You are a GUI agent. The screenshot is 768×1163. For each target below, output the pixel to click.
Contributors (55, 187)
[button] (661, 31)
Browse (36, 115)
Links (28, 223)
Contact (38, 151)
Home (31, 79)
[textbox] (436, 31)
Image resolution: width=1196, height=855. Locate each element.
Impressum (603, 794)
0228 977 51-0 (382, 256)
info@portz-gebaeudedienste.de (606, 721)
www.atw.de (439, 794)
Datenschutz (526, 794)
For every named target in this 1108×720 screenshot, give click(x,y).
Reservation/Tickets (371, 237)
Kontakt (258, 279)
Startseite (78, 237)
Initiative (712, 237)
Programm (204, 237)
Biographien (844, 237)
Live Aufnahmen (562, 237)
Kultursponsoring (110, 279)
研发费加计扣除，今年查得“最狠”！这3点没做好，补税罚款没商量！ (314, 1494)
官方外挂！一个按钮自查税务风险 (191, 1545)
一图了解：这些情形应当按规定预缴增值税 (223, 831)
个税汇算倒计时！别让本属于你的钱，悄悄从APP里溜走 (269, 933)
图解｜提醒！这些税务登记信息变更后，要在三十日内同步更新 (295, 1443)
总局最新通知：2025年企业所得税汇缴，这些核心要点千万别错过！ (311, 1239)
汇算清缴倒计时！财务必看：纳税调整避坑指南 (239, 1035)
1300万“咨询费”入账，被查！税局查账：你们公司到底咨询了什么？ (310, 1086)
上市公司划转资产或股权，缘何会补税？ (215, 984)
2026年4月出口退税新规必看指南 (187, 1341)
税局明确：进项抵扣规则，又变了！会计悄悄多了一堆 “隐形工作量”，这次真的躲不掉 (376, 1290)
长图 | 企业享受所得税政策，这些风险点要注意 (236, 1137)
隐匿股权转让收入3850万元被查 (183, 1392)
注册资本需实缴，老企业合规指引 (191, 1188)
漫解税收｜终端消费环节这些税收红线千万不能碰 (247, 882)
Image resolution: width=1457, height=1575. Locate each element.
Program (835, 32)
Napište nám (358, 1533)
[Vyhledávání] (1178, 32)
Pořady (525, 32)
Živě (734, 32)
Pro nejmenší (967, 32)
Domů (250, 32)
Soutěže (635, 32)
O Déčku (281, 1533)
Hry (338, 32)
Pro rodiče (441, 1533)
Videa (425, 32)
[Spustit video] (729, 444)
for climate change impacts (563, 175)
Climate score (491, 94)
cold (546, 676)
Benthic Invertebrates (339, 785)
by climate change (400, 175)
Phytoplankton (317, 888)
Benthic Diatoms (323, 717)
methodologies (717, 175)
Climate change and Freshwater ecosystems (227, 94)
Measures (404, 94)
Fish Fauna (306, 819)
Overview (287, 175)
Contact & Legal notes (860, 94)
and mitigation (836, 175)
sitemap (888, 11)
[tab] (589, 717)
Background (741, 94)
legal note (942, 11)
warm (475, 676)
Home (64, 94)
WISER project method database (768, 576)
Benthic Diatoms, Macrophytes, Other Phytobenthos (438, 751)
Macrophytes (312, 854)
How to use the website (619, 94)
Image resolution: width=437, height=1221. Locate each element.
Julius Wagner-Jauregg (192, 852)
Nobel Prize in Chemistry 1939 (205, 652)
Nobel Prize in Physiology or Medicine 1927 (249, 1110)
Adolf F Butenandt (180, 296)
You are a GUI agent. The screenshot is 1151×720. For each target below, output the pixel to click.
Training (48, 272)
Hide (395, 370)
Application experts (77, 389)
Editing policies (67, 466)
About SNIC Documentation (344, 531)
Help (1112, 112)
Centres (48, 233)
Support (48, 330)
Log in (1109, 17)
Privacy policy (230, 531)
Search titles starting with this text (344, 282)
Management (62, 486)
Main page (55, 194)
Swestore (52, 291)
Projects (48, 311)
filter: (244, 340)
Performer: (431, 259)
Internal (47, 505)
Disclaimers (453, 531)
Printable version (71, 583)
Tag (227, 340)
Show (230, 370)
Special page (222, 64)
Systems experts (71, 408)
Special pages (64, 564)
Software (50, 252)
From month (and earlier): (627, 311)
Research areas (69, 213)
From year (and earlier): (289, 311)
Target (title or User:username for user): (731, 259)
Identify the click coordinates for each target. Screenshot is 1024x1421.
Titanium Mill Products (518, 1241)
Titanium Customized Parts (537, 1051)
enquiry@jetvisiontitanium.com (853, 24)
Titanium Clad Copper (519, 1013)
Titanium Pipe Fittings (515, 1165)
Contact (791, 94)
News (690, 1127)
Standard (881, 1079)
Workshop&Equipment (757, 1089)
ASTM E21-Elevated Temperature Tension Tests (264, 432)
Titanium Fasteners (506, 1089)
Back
::::::::
- **TASK PROMPT**:
Write out the entire listing above word for word, keeping every line unchanged.

- **SOLUTION TO THIS EXERCISE**:
You are a GUI agent. The screenshot is 768×1163. For each target below, output the pixel to click.
Contributors (55, 187)
[button] (661, 31)
Browse (36, 115)
Links (28, 223)
Contact (38, 151)
Home (31, 79)
[textbox] (436, 31)
Image resolution: width=1196, height=855. Locate each element.
Impressum (603, 794)
0228 977 51-0 (382, 256)
info@portz-gebaeudedienste.de (606, 721)
www.atw.de (439, 794)
Datenschutz (526, 794)
For every named target in this 1108×720 screenshot, give click(x,y).
Reservation/Tickets (371, 237)
Kontakt (258, 279)
Startseite (78, 237)
Initiative (712, 237)
Programm (204, 237)
Biographien (844, 237)
Live Aufnahmen (562, 237)
Kultursponsoring (110, 279)
研发费加计扣除，今年查得“最狠”！这3点没做好，补税罚款没商量！ (314, 1494)
官方外挂！一个按钮自查税务风险 (191, 1545)
一图了解：这些情形应当按规定预缴增值税 (223, 831)
个税汇算倒计时！别让本属于你的钱，悄悄从APP里溜走 (269, 933)
图解｜提醒！这些税务登记信息变更后，要在三十日内同步更新 (295, 1443)
总局最新通知：2025年企业所得税汇缴，这些核心要点千万别错过！ (311, 1239)
汇算清缴倒计时！财务必看：纳税调整避坑指南 (239, 1035)
1300万“咨询费”入账，被查！税局查账：你们公司到底咨询了什么？ (310, 1086)
上市公司划转资产或股权，缘何会补税？ (215, 984)
2026年4月出口退税新规必看指南 (187, 1341)
税局明确：进项抵扣规则，又变了！会计悄悄多了一堆 “隐形工作量”，这次真的躲不掉 (376, 1290)
长图 | 企业享受所得税政策，这些风险点要注意 (236, 1137)
隐匿股权转让收入3850万元被查 (183, 1392)
注册资本需实缴，老企业合规指引 (191, 1188)
漫解税收｜终端消费环节这些税收红线千万不能碰 (247, 882)
Image resolution: width=1457, height=1575. Locate each element.
Program (835, 32)
Napište nám (358, 1533)
[Vyhledávání] (1178, 32)
Pořady (525, 32)
Živě (734, 32)
Pro nejmenší (967, 32)
Domů (250, 32)
Soutěže (635, 32)
O Déčku (281, 1533)
Hry (338, 32)
Pro rodiče (441, 1533)
Videa (425, 32)
[Spustit video] (729, 444)
for climate change impacts (563, 175)
Climate score (491, 94)
cold (546, 676)
Benthic Invertebrates (339, 785)
by climate change (400, 175)
Phytoplankton (317, 888)
Benthic Diatoms (323, 717)
methodologies (717, 175)
Climate change and Freshwater ecosystems (227, 94)
Measures (404, 94)
Fish Fauna (306, 819)
Overview (287, 175)
Contact & Legal notes (860, 94)
and mitigation (836, 175)
sitemap (888, 11)
[tab] (589, 717)
Background (741, 94)
legal note (942, 11)
warm (475, 676)
Home (64, 94)
WISER project method database (768, 576)
Benthic Diatoms, Macrophytes, Other Phytobenthos (438, 751)
Macrophytes (312, 854)
How to use the website (619, 94)
Image resolution: width=437, height=1221. Locate each element.
Julius Wagner-Jauregg (192, 852)
Nobel Prize in Chemistry 1939 (205, 652)
Nobel Prize in Physiology or Medicine 1927 (249, 1110)
Adolf F Butenandt (180, 296)
You are a GUI agent. The screenshot is 1151×720. For each target below, output the pixel to click.
Training (48, 272)
Hide (395, 370)
Application experts (77, 389)
Editing policies (67, 466)
About SNIC Documentation (344, 531)
Help (1112, 112)
Centres (48, 233)
Support (48, 330)
Log in (1109, 17)
Privacy policy (230, 531)
Search titles starting with this text (344, 282)
Management (62, 486)
Main page (55, 194)
Swestore (52, 291)
Projects (48, 311)
filter: (244, 340)
Performer: (431, 259)
Internal (47, 505)
Disclaimers (453, 531)
Printable version (71, 583)
Tag (227, 340)
Show (230, 370)
Special page (222, 64)
Systems experts (71, 408)
Special pages (64, 564)
Software (50, 252)
From month (and earlier): (627, 311)
Research areas (69, 213)
From year (and earlier): (289, 311)
Target (title or User:username for user): (731, 259)
Identify the click coordinates for each target. Screenshot is 1024x1421.
Titanium Mill Products (518, 1241)
Titanium Customized Parts (537, 1051)
enquiry@jetvisiontitanium.com (853, 24)
Titanium Clad Copper (519, 1013)
Titanium Pipe Fittings (515, 1165)
Contact (791, 94)
News (690, 1127)
Standard (881, 1079)
Workshop&Equipment (757, 1089)
ASTM E21-Elevated Temperature Tension Tests (264, 432)
Titanium Fasteners (506, 1089)
Back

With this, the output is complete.